Unlawful, unjustified and unreasonable

On October 15 2007, the New Zealand Police conducted a series of "anti-terrorist raids" around the country. In the Bay of Plenty town of Ruatoki they terrorised the community, with armed police conducting searches and searching every vehicle going in and out. Effectively, they acted like an army of occupation invading a hostile area. Now, six years on, the Independent police Conduct Authority has found that their actions were "unlawful, unjustified and unreasonable":

Independent Police Conduct Authority Chair Judge Sir David Carruthers said today that the decision by the then Commissioner of Police to undertake the operation in Ruatoki Valley and elsewhere on 15 October 2007 was reasonable and justified.

“However, the road blocks established by Police at Ruatoki and Taneatua were unlawful, unjustified and unreasonable. While Police were warranted in taking steps to address possible risk to public safety there was no justification for believing there was a general threat to the people of Ruatoki.

“Police had no legal basis for stopping and searching vehicles or photographing drivers or passengers,” he said.

In addition police unlawfully detained and searched other residents at properties where they were executing search warrants.

All of this raises the question of whether police will personally apologise to and compensate those whose rights they systematically violated, and whether the officers responsible will be disciplined or sacked. Sadly, the police seem to be in their usual mode of denying they did anything wrong, so that seems unlikely.
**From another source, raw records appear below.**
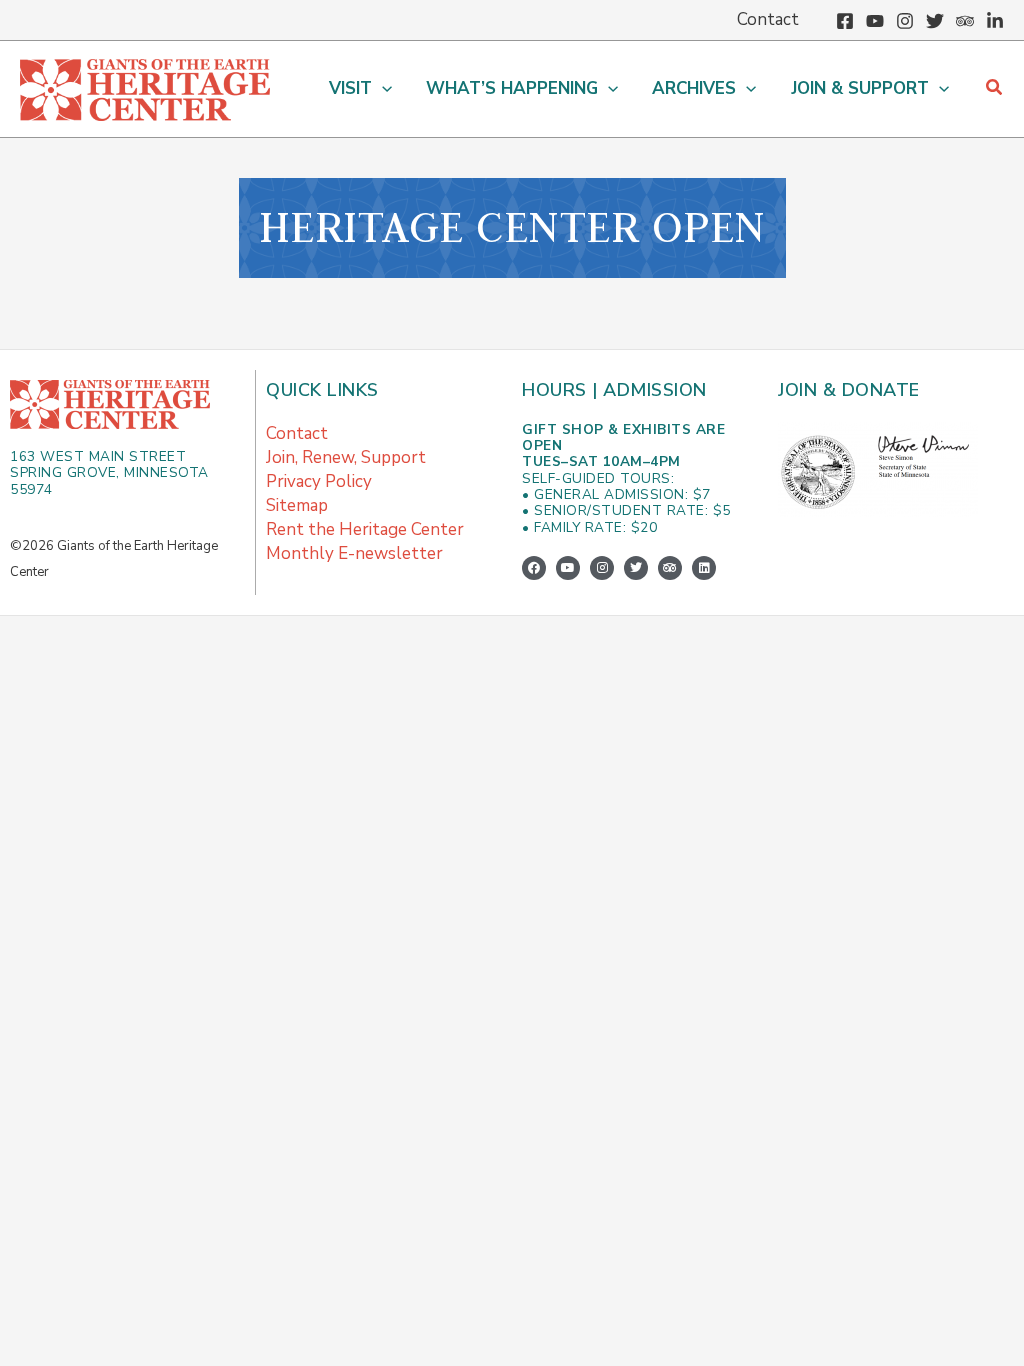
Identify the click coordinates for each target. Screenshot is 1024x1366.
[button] (382, 89)
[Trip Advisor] (965, 21)
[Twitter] (935, 21)
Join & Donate (849, 390)
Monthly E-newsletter (354, 553)
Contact (297, 433)
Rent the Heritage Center (365, 529)
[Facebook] (845, 21)
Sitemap (297, 505)
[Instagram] (905, 21)
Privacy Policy (319, 481)
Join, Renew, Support (346, 457)
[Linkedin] (995, 21)
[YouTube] (875, 21)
Their refusal to do so can only continue to undermine the reputation of the police as an institution, and the willingness of the public to cooperate with them - just as it continues to do so over Arthur Allen Thomas.

I'm also left with a question: the IPCA has found that police illegally photographed people at roadblocks (something the police are in denial over). Has that illegally gathered information been destroyed, or has it been databased somewhere, allowing the police to continue to benefit from the fruits of their crime?